**Work instruction:** Copy out all of the data below with no alterations.

**Source data:**
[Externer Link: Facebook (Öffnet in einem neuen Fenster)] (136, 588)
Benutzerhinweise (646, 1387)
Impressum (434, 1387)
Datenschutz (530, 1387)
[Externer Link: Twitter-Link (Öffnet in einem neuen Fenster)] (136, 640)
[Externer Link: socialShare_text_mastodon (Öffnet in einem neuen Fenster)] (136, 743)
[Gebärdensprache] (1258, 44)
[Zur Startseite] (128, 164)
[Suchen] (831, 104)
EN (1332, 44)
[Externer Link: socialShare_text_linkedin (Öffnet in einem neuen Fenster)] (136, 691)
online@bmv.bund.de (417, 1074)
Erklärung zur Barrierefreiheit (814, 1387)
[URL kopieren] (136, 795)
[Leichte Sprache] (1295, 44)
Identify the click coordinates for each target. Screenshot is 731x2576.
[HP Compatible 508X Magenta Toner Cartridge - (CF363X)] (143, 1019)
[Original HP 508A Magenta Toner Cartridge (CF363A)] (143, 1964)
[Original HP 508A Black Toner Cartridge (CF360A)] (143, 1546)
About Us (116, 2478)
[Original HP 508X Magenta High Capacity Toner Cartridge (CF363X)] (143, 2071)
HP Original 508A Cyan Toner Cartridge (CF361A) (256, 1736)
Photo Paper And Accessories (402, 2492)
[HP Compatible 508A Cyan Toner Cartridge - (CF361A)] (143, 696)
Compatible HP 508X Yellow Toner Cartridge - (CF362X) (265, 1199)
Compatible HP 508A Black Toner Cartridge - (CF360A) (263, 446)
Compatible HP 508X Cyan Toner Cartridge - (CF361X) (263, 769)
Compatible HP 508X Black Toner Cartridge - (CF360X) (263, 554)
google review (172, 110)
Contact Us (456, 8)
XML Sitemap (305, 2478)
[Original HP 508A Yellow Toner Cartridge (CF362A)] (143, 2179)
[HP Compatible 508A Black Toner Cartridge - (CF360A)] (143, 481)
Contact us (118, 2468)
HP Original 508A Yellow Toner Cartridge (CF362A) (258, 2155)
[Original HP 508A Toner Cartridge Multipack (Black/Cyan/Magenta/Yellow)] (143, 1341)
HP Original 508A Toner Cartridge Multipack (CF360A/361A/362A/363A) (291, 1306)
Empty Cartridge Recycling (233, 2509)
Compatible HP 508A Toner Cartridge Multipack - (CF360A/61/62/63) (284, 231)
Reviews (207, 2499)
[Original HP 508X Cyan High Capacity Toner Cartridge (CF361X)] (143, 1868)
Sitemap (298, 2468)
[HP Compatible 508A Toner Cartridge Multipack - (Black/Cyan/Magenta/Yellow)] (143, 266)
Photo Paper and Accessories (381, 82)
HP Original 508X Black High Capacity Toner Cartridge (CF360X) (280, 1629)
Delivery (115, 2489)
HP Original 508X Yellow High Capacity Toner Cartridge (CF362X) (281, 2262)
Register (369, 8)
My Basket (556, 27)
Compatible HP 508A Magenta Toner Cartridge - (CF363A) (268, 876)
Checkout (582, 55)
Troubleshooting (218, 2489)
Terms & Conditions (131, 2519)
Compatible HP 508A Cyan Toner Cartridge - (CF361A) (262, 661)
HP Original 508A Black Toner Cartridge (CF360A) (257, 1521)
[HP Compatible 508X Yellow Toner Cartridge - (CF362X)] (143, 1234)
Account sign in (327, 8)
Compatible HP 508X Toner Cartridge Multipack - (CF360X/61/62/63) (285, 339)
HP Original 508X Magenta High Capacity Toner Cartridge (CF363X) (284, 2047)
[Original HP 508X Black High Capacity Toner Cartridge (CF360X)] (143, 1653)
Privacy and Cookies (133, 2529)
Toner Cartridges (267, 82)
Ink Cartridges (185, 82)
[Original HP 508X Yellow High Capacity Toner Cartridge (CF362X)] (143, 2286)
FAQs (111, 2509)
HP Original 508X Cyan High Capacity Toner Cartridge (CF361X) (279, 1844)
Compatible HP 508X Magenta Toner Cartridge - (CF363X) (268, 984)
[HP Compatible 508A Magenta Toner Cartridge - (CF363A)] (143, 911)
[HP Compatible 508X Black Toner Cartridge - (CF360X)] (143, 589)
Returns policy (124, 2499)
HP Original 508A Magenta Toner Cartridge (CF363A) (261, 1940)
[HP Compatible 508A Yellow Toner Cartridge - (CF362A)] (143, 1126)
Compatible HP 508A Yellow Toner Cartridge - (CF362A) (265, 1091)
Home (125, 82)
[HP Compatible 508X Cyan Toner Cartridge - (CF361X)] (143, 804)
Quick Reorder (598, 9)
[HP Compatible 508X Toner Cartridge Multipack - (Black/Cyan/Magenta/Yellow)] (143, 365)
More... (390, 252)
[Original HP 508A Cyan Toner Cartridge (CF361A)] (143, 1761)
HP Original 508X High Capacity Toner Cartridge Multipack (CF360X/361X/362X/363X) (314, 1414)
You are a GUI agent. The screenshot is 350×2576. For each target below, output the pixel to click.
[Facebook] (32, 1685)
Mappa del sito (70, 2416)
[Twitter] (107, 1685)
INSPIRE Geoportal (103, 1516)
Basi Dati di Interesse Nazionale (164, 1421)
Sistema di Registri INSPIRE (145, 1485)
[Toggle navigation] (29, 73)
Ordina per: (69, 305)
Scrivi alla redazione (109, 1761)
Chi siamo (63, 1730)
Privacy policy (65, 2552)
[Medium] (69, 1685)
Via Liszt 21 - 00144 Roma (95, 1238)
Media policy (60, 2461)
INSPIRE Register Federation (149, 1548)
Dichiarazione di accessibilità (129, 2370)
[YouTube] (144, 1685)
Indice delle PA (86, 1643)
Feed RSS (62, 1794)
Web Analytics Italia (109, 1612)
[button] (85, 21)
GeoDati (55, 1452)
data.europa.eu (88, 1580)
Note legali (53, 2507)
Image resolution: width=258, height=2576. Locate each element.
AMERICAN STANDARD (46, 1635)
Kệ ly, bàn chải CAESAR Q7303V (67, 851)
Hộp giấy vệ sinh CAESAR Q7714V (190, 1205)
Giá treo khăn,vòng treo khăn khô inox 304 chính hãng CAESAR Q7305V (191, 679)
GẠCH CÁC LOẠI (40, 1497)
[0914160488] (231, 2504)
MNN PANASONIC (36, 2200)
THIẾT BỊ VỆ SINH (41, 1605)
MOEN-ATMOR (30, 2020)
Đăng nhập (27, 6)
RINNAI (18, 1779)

**Task answer:**
[Externer Link: Facebook (Öffnet in einem neuen Fenster)] (136, 588)
Benutzerhinweise (646, 1387)
Impressum (434, 1387)
Datenschutz (530, 1387)
[Externer Link: Twitter-Link (Öffnet in einem neuen Fenster)] (136, 640)
[Externer Link: socialShare_text_mastodon (Öffnet in einem neuen Fenster)] (136, 743)
[Gebärdensprache] (1258, 44)
[Zur Startseite] (128, 164)
[Suchen] (831, 104)
EN (1332, 44)
[Externer Link: socialShare_text_linkedin (Öffnet in einem neuen Fenster)] (136, 691)
online@bmv.bund.de (417, 1074)
Erklärung zur Barrierefreiheit (814, 1387)
[URL kopieren] (136, 795)
[Leichte Sprache] (1295, 44)
Identify the click coordinates for each target. Screenshot is 731x2576.
[HP Compatible 508X Magenta Toner Cartridge - (CF363X)] (143, 1019)
[Original HP 508A Magenta Toner Cartridge (CF363A)] (143, 1964)
[Original HP 508A Black Toner Cartridge (CF360A)] (143, 1546)
About Us (116, 2478)
[Original HP 508X Magenta High Capacity Toner Cartridge (CF363X)] (143, 2071)
HP Original 508A Cyan Toner Cartridge (CF361A) (256, 1736)
Photo Paper And Accessories (402, 2492)
[HP Compatible 508A Cyan Toner Cartridge - (CF361A)] (143, 696)
Compatible HP 508X Yellow Toner Cartridge - (CF362X) (265, 1199)
Compatible HP 508A Black Toner Cartridge - (CF360A) (263, 446)
Compatible HP 508X Cyan Toner Cartridge - (CF361X) (263, 769)
Compatible HP 508X Black Toner Cartridge - (CF360X) (263, 554)
google review (172, 110)
Contact Us (456, 8)
XML Sitemap (305, 2478)
[Original HP 508A Yellow Toner Cartridge (CF362A)] (143, 2179)
[HP Compatible 508A Black Toner Cartridge - (CF360A)] (143, 481)
Contact us (118, 2468)
HP Original 508A Yellow Toner Cartridge (CF362A) (258, 2155)
[Original HP 508A Toner Cartridge Multipack (Black/Cyan/Magenta/Yellow)] (143, 1341)
HP Original 508A Toner Cartridge Multipack (CF360A/361A/362A/363A) (291, 1306)
Empty Cartridge Recycling (233, 2509)
Compatible HP 508A Toner Cartridge Multipack - (CF360A/61/62/63) (284, 231)
Reviews (207, 2499)
[Original HP 508X Cyan High Capacity Toner Cartridge (CF361X)] (143, 1868)
Sitemap (298, 2468)
[HP Compatible 508A Toner Cartridge Multipack - (Black/Cyan/Magenta/Yellow)] (143, 266)
Photo Paper and Accessories (381, 82)
HP Original 508X Black High Capacity Toner Cartridge (CF360X) (280, 1629)
Delivery (115, 2489)
HP Original 508X Yellow High Capacity Toner Cartridge (CF362X) (281, 2262)
Register (369, 8)
My Basket (556, 27)
Compatible HP 508A Magenta Toner Cartridge - (CF363A) (268, 876)
Checkout (582, 55)
Troubleshooting (218, 2489)
Terms & Conditions (131, 2519)
Compatible HP 508A Cyan Toner Cartridge - (CF361A) (262, 661)
HP Original 508A Black Toner Cartridge (CF360A) (257, 1521)
[HP Compatible 508X Yellow Toner Cartridge - (CF362X)] (143, 1234)
Account sign in (327, 8)
Compatible HP 508X Toner Cartridge Multipack - (CF360X/61/62/63) (285, 339)
HP Original 508X Magenta High Capacity Toner Cartridge (CF363X) (284, 2047)
[Original HP 508X Black High Capacity Toner Cartridge (CF360X)] (143, 1653)
Privacy and Cookies (133, 2529)
Toner Cartridges (267, 82)
Ink Cartridges (185, 82)
[Original HP 508X Yellow High Capacity Toner Cartridge (CF362X)] (143, 2286)
FAQs (111, 2509)
HP Original 508X Cyan High Capacity Toner Cartridge (CF361X) (279, 1844)
Compatible HP 508X Magenta Toner Cartridge - (CF363X) (268, 984)
[HP Compatible 508A Magenta Toner Cartridge - (CF363A)] (143, 911)
[HP Compatible 508X Black Toner Cartridge - (CF360X)] (143, 589)
Returns policy (124, 2499)
HP Original 508A Magenta Toner Cartridge (CF363A) (261, 1940)
[HP Compatible 508A Yellow Toner Cartridge - (CF362A)] (143, 1126)
Compatible HP 508A Yellow Toner Cartridge - (CF362A) (265, 1091)
Home (125, 82)
[HP Compatible 508X Cyan Toner Cartridge - (CF361X)] (143, 804)
Quick Reorder (598, 9)
[HP Compatible 508X Toner Cartridge Multipack - (Black/Cyan/Magenta/Yellow)] (143, 365)
More... (390, 252)
[Original HP 508A Cyan Toner Cartridge (CF361A)] (143, 1761)
HP Original 508X High Capacity Toner Cartridge Multipack (CF360X/361X/362X/363X) (314, 1414)
You are a GUI agent. The screenshot is 350×2576. For each target below, output the pixel to click.
[Facebook] (32, 1685)
Mappa del sito (70, 2416)
[Twitter] (107, 1685)
INSPIRE Geoportal (103, 1516)
Basi Dati di Interesse Nazionale (164, 1421)
Sistema di Registri INSPIRE (145, 1485)
[Toggle navigation] (29, 73)
Ordina per: (69, 305)
Scrivi alla redazione (109, 1761)
Chi siamo (63, 1730)
Privacy policy (65, 2552)
[Medium] (69, 1685)
Via Liszt 21 - 00144 Roma (95, 1238)
Media policy (60, 2461)
INSPIRE Register Federation (149, 1548)
Dichiarazione di accessibilità (129, 2370)
[YouTube] (144, 1685)
Indice delle PA (86, 1643)
Feed RSS (62, 1794)
Web Analytics Italia (109, 1612)
[button] (85, 21)
GeoDati (55, 1452)
data.europa.eu (88, 1580)
Note legali (53, 2507)
Image resolution: width=258, height=2576. Locate each element.
AMERICAN STANDARD (46, 1635)
Kệ ly, bàn chải CAESAR Q7303V (67, 851)
Hộp giấy vệ sinh CAESAR Q7714V (190, 1205)
Giá treo khăn,vòng treo khăn khô inox 304 chính hãng CAESAR Q7305V (191, 679)
GẠCH CÁC LOẠI (40, 1497)
[0914160488] (231, 2504)
MNN PANASONIC (36, 2200)
THIẾT BỊ VỆ SINH (41, 1605)
MOEN-ATMOR (30, 2020)
Đăng nhập (27, 6)
RINNAI (18, 1779)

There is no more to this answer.